If your CEP solution doesn’t have a good persistence story, you’re toast

In days of old, when CEP didn’t exist, and we called it ESP, or Event Stream Processing, the whole value proposition that most vendors in the space espoused was, “We don’t have to write stuff to the database to process it.  And that makes us really fast!”


What made me start thinking about this was all the stirring lately in the in-memory database area.  Hasso Plattner’s (SAP’s chairman) been working on this for quite some time and last week announced some fairly startling news.  SAP is planning on using both row/column, in-memory store for everything.  Because the underlying database is so fast, a lot of stuff that had to be pre-calculated previously, doesn’t have to be any more.  And that can cut down a database size by an order of magnitude.  Small enough to fit in memory. How?  Let me explain.

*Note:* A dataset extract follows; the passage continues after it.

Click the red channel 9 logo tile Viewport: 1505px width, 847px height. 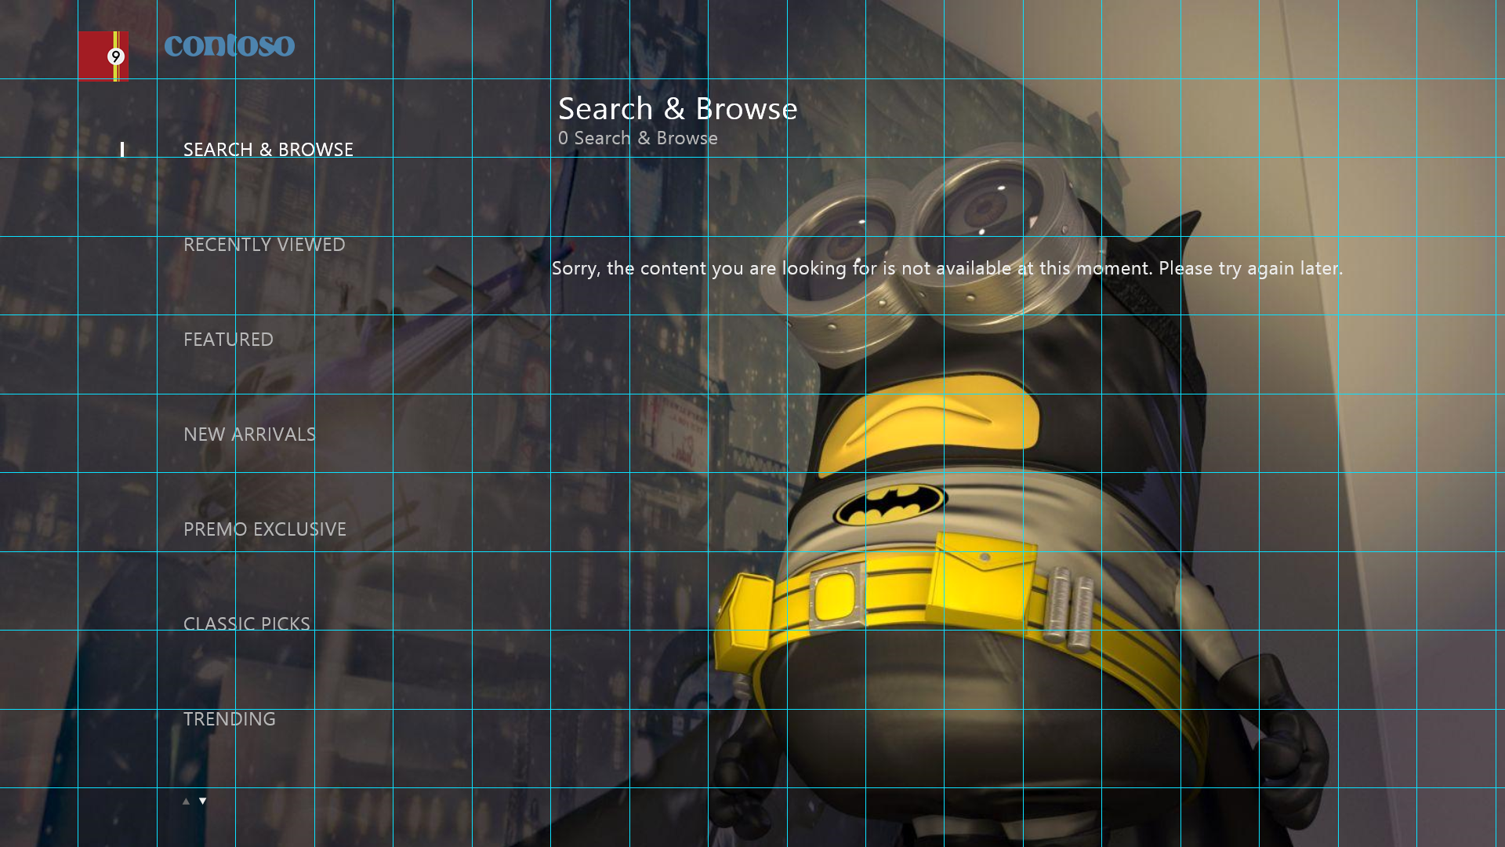(94, 56)
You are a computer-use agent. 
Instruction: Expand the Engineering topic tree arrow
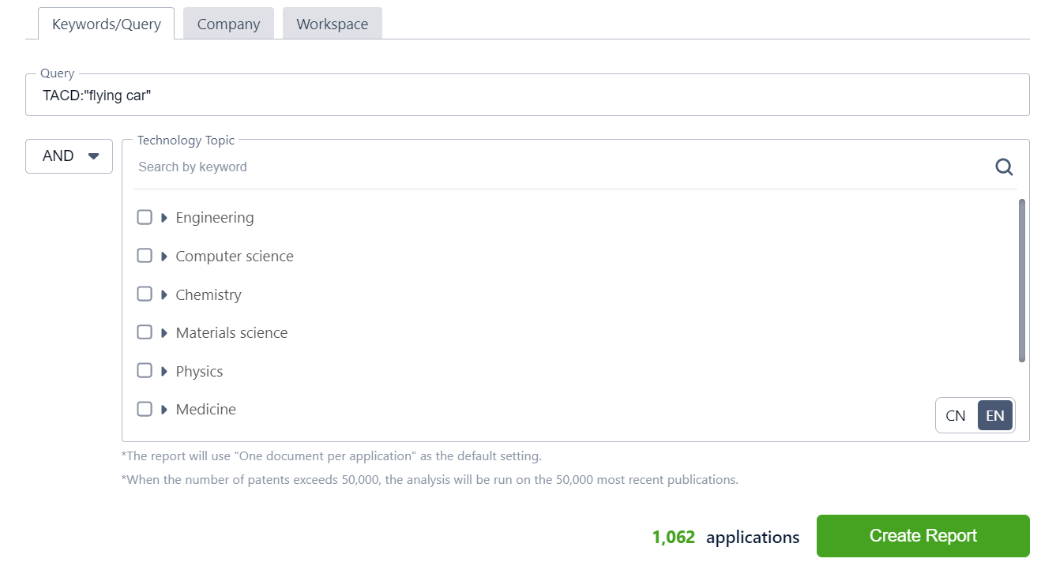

A company’s OTP (online transaction processing) environment is where the money is made.  It’s typically a row-based, transaction oriented, ACID compliant store.  Vendors like Oracle, Sybase, & Microsoft dominate here with a growing segment of PostGreSQL and MySQL use.  A business needs speed and they need transactions here – you want to know if someone has bought something or not and it needs to happen quickly so that customers don’t get upset and go somewhere else.  The data models are normalized, key-based, and sparse.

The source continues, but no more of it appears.